### Problem statement
Reproduce every entry precisely as written.

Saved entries
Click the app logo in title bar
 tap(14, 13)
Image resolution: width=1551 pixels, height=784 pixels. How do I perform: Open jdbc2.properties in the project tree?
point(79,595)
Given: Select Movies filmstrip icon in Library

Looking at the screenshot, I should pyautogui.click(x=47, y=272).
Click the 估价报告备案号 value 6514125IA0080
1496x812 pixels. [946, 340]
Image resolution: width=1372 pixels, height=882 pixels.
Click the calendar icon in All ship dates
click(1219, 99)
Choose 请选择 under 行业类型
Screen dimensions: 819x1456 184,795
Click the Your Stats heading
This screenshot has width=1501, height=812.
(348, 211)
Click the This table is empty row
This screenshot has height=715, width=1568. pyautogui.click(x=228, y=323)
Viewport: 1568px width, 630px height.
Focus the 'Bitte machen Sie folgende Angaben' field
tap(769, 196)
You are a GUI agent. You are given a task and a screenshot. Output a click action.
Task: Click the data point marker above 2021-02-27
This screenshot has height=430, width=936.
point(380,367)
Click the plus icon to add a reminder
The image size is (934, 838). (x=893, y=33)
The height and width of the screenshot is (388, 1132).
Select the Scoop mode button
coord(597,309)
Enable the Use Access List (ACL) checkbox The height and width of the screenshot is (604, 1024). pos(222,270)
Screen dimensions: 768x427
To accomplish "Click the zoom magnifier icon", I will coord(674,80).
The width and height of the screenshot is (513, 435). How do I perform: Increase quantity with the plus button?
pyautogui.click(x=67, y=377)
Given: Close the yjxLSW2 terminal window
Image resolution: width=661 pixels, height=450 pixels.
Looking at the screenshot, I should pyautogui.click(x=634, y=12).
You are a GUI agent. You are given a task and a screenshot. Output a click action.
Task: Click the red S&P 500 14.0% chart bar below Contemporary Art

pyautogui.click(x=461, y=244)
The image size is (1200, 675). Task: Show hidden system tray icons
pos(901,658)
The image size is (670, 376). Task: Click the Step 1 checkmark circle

### Solution for this task
Click the app logo in title bar
 tap(14, 13)
Image resolution: width=1551 pixels, height=784 pixels. How do I perform: Open jdbc2.properties in the project tree?
point(79,595)
Given: Select Movies filmstrip icon in Library

Looking at the screenshot, I should pyautogui.click(x=47, y=272).
Click the 估价报告备案号 value 6514125IA0080
1496x812 pixels. [946, 340]
Image resolution: width=1372 pixels, height=882 pixels.
Click the calendar icon in All ship dates
click(1219, 99)
Choose 请选择 under 行业类型
Screen dimensions: 819x1456 184,795
Click the Your Stats heading
This screenshot has width=1501, height=812.
(348, 211)
Click the This table is empty row
This screenshot has height=715, width=1568. pyautogui.click(x=228, y=323)
Viewport: 1568px width, 630px height.
Focus the 'Bitte machen Sie folgende Angaben' field
tap(769, 196)
You are a GUI agent. You are given a task and a screenshot. Output a click action.
Task: Click the data point marker above 2021-02-27
This screenshot has height=430, width=936.
point(380,367)
Click the plus icon to add a reminder
The image size is (934, 838). (x=893, y=33)
The height and width of the screenshot is (388, 1132).
Select the Scoop mode button
coord(597,309)
Enable the Use Access List (ACL) checkbox The height and width of the screenshot is (604, 1024). pos(222,270)
Screen dimensions: 768x427
To accomplish "Click the zoom magnifier icon", I will coord(674,80).
The width and height of the screenshot is (513, 435). How do I perform: Increase quantity with the plus button?
pyautogui.click(x=67, y=377)
Given: Close the yjxLSW2 terminal window
Image resolution: width=661 pixels, height=450 pixels.
Looking at the screenshot, I should pyautogui.click(x=634, y=12).
You are a GUI agent. You are given a task and a screenshot. Output a click action.
Task: Click the red S&P 500 14.0% chart bar below Contemporary Art

pyautogui.click(x=461, y=244)
The image size is (1200, 675). Task: Show hidden system tray icons
pos(901,658)
The image size is (670, 376). Task: Click the Step 1 checkmark circle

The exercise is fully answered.